**Work to be completed:**
Could you return the lines below exactly, from the first line up to and including the line that holds "This screenshot has width=816, height=528."?

**Available data:**
——————————

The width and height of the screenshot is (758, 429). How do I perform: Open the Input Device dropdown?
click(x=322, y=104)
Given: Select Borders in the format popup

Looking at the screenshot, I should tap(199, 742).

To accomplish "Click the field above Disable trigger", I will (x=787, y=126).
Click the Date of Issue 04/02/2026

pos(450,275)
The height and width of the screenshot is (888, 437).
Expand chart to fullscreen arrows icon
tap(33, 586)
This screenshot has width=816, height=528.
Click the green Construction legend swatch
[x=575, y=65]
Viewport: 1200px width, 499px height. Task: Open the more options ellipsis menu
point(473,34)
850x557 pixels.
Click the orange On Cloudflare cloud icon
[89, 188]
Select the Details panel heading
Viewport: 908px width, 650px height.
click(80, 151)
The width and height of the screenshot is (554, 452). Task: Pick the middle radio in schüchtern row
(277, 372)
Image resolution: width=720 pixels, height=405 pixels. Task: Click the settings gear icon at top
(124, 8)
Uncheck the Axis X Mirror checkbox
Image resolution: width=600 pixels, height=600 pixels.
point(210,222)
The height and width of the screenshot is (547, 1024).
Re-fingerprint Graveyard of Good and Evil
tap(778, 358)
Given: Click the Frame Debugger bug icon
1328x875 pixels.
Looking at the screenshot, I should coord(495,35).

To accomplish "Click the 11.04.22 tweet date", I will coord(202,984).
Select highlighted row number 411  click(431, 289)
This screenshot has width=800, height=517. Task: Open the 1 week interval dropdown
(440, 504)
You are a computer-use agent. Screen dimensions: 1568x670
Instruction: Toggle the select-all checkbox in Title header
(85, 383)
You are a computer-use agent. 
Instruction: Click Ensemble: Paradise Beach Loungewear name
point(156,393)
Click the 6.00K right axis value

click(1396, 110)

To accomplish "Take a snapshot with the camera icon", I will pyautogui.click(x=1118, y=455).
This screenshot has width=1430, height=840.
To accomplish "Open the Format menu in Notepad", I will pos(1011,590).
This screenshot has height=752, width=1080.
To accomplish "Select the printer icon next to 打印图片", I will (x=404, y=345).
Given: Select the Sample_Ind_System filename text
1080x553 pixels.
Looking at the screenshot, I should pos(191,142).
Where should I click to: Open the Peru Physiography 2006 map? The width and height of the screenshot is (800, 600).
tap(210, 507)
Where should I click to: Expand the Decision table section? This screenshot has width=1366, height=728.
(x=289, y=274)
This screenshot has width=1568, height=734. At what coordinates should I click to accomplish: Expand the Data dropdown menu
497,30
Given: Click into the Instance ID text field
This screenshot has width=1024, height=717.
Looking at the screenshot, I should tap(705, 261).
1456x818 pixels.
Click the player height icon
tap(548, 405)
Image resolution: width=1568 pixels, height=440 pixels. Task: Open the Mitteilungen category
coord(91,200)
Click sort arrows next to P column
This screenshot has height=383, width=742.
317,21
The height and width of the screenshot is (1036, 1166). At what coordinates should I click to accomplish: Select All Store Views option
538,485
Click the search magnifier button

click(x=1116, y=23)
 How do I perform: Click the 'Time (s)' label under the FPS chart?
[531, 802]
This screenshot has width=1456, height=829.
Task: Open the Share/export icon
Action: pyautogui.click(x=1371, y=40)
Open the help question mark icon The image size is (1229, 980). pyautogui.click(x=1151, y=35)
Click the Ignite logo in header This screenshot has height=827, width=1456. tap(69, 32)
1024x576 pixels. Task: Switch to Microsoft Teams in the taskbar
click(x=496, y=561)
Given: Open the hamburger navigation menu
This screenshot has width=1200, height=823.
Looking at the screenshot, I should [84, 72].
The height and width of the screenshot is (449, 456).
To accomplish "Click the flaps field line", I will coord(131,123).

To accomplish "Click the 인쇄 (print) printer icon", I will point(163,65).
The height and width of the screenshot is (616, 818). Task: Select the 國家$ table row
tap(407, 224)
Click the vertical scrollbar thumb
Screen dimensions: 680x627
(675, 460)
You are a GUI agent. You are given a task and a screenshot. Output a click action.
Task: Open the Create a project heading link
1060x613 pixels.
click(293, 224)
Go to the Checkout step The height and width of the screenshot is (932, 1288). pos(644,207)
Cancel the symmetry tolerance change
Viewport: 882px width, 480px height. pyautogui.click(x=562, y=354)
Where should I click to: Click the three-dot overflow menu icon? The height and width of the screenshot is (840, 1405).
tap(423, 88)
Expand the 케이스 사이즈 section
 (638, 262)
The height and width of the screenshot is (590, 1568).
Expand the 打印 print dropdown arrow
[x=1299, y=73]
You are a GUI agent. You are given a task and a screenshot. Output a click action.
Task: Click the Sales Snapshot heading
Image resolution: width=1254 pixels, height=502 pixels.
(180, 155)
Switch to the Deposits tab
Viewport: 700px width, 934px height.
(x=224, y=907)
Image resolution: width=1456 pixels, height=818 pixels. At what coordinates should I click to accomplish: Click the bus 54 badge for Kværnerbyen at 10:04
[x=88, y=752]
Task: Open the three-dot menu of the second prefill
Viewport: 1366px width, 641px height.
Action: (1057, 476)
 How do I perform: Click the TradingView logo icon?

——————————

**Reply:**
The width and height of the screenshot is (758, 429). How do I perform: Open the Input Device dropdown?
click(x=322, y=104)
Given: Select Borders in the format popup

Looking at the screenshot, I should tap(199, 742).

To accomplish "Click the field above Disable trigger", I will (x=787, y=126).
Click the Date of Issue 04/02/2026

pos(450,275)
The height and width of the screenshot is (888, 437).
Expand chart to fullscreen arrows icon
tap(33, 586)
This screenshot has width=816, height=528.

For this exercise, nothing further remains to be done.